What should be noted when choosing capacitors?

What parameters should be considered when choosing electrolytic capacitors? The basic parameters of electrolytic capacitors include the following:

1) Capacitance value and allowable deviation

The capacity of electrolytic capacitors depends on the impedance under AC voltage. Therefore, with changes in operating frequency, voltage, and measurement methods, the capacitance value, i.e. the AC capacitance value.

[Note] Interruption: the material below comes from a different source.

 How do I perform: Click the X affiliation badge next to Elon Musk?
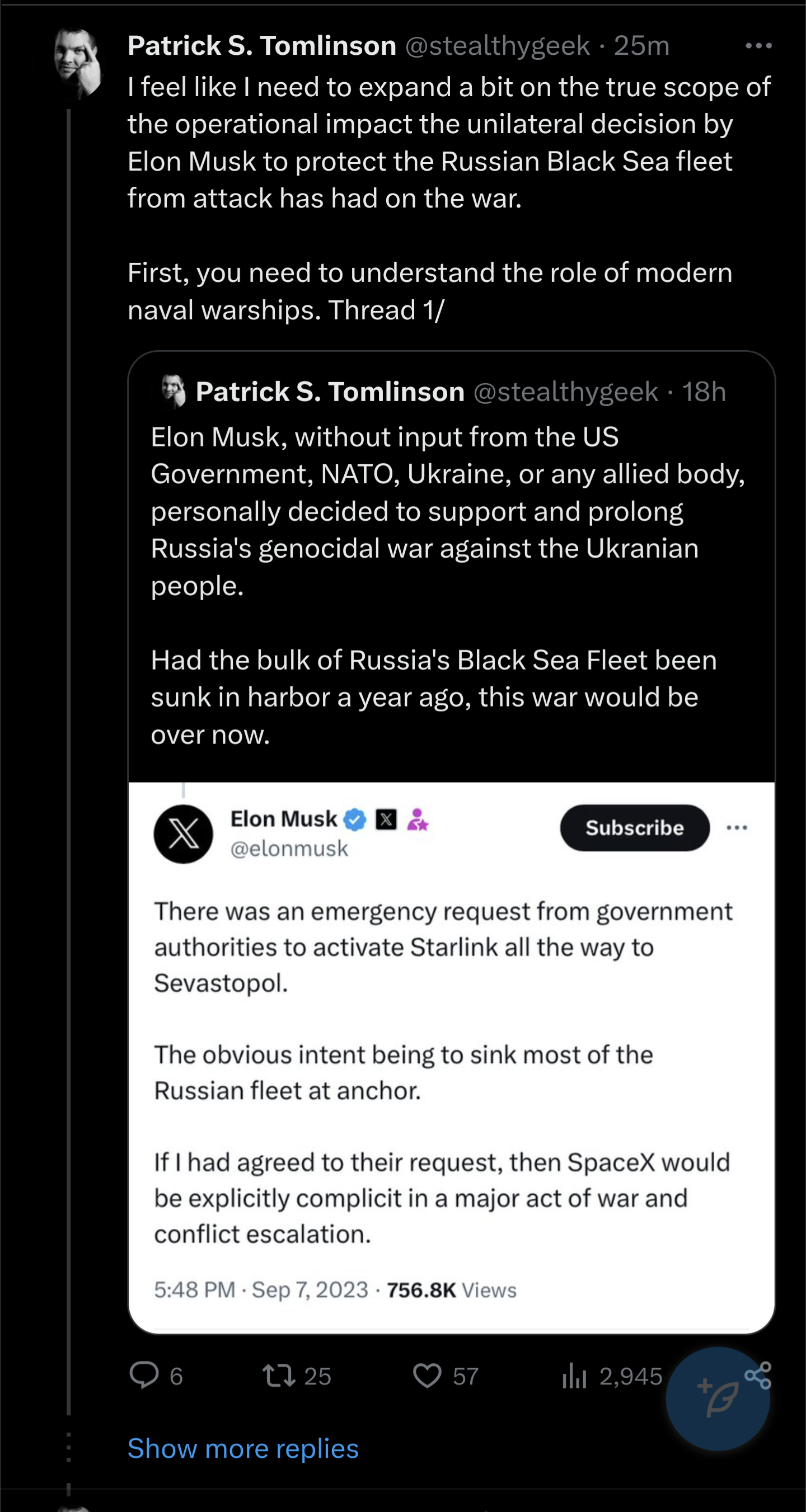click(x=386, y=819)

According to the standard JISC5102, when the frequency is 120Hz, the maximum AC voltage is 0.5Vrms, and the DC bias voltage is 1.5~2.0V, it can be concluded that the capacity of aluminum electrolytic capacitors decreases with increasing frequency.

2) Rated voltage

The series value of the highest DC operating voltage that can be used for capacitors within the specified ambient temperature range is called the rated voltage. Although the rated voltage is not a measurement parameter for capacitors, it is generally stipulated that the operating voltage value should be lower than the rated voltage value due to its close relationship with capacitors. Reducing the application voltage plays an important role in improving the service life of products.

3) Loss tangent value

In communication circuits, actual capacitors must consume a small amount of useful signal power. The ratio of active power to reactive power consumed under a sinusoidal voltage of a specified frequency is called the loss angle cut, which is approximately 0.01 to 0.20, but is closely related to the type, capacity, rated voltage, temperature, and frequency of the electrolytic capacitor. Sometimes it is also expressed as a percentage.

4) Impedance

The resistance that obstructs alternating current at a specific frequency is referred to as impedance (Z). It is closely related to the capacitance and inductance values in the equivalent circuit of capacitors, as well as to ESR.

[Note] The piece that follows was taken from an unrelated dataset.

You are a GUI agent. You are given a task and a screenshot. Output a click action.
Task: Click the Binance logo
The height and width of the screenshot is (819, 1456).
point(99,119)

As the frequency increases, the capacitance reactance (XC) of the capacitor gradually decreases in the low-frequency range. When the frequency continues to increase to the intermediate frequency range, the reactance (XL) decreases to the ESR value. When the frequency reaches the high frequency range, the induced impedance (XL) becomes dominant, so the impedance increases with the increase of frequency.

5) Leakage current

The dielectric of capacitors has a significant hindering effect on direct current. However, due to the electrolyte being immersed in the aluminum oxide film medium, a very small current called leakage current is generated when applying voltage, re forming and repairing the oxide film. Usually, leakage current increases with temperature and voltage.

6) Ripple current and ripple voltage.

In some data, they are referred to as ripple current and ripple voltage, which means that capacitors can withstand ripple current/voltage values. When the ripple current increases, even if the ESR remains constant, the ripple voltage will double.

In other words, as the ripple voltage increases, the ripple current also increases, which is why capacitors need to have a lower ESR value. After being added to the ripple current, the equivalent series resistance (ESR) in the capacitor generates heat, which affects the service life of the capacitor. Generally speaking, ripple current is proportional to frequency, so ripple current is relatively low at low frequencies. In a circuit, the actual voltage of a capacitor must not exceed its withstand voltage value.